* **Document passage**
Slightly off-topic, but going to multiple concerts, I've seen the same model of robotic camera used for the live vision feeds, is there a top-of-the-line HD model that's commonly used?


----------



## SHARYNF (Feb 21, 2010)

TheDonkey said:


> Slightly off-topic, but going to multiple concerts, I've seen the same model of robotic camera used for the live vision feeds, is there a top-of-the-line HD model that's commonly used?


The Panasonic listed above is pretty common

Sharyn


----------



## museav (Feb 21, 2010)

I personally don't like the term "robotic camera" for what is being discussed as if you go to some broadcast studios or sporting events you'll see a different level of robotics where the camera can be moved and raised and lowered as well as having pan/tilt and zoom/focus. Those also have a much smoother movement with greater control, some cheaper integrated cameras can pan and tilt but you may not want to do it with the camera live.

If you will never pan or tilt then it makes no sense to pay for that or to have to deal with it during system setup. However, there is sort of a gap in fixed camera systems between CCTV/security level cameras and broadcast quality cameras. That is one reason why integrated camera and pan/tilt units are so popular, there are a number of options that come from the videoconferencing world that conveniently fill that gap. Also realize that to get the most from higher end cameras means things like getting a waveform monitor and vectorscope to do camera setup and white balancing. This also addresses Donkey's question, a camera and pan/tilt assembly can go from under $1,000 to well over $100,000 so what may be "standard" can range considerably and might be determined as much by the level of production as it is by the general application.

Another thing to verify is the view possible with the camera's optics. Can it accommodate the tight close-up you want as well as the wider 'beauty shot' from the camera location planned? This is often not a problem but better to know that before purchasing and installing it. For integrated camera and lens units the product information typically lists a maximum and minimum angular field of view that you can use to determine the image area at the distance involved. With separate lens and camera locations you have to calculate this based on the lens specs and the imager size.

Position data for words and items

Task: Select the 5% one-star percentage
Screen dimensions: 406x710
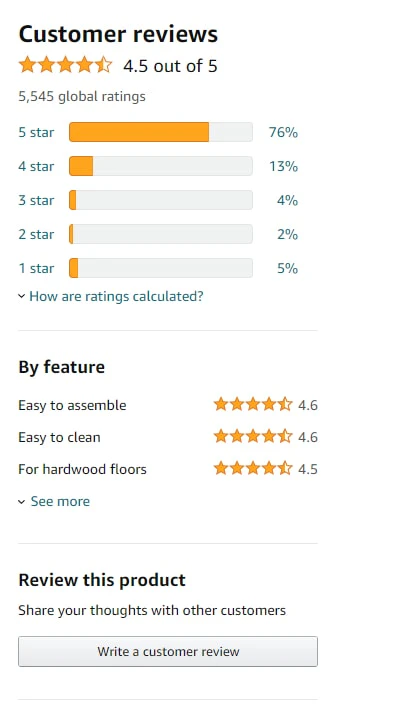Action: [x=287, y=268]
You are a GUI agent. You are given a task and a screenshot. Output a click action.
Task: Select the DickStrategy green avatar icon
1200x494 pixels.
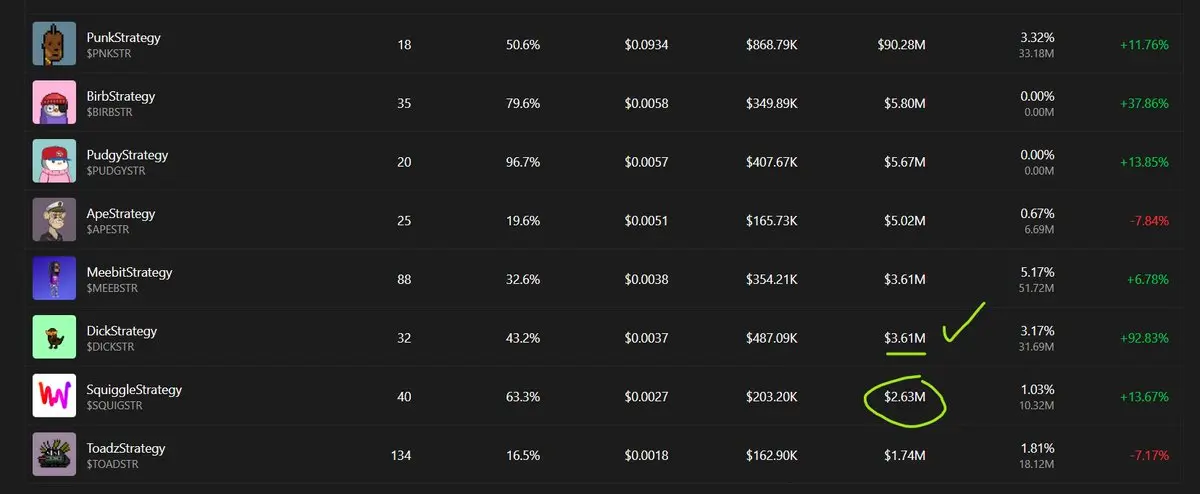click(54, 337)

* **To do**
Update the camera thread from "The Panasonic listed" up to and including "the camera live.", changing "Panasonic" to "Sony". These rows come from a separate source, not from the camera thread.

* **Exercise answer**
The Sony listed above is pretty common

Sharyn


----------



## museav (Feb 21, 2010)

I personally don't like the term "robotic camera" for what is being discussed as if you go to some broadcast studios or sporting events you'll see a different level of robotics where the camera can be moved and raised and lowered as well as having pan/tilt and zoom/focus. Those also have a much smoother movement with greater control, some cheaper integrated cameras can pan and tilt but you may not want to do it with the camera live.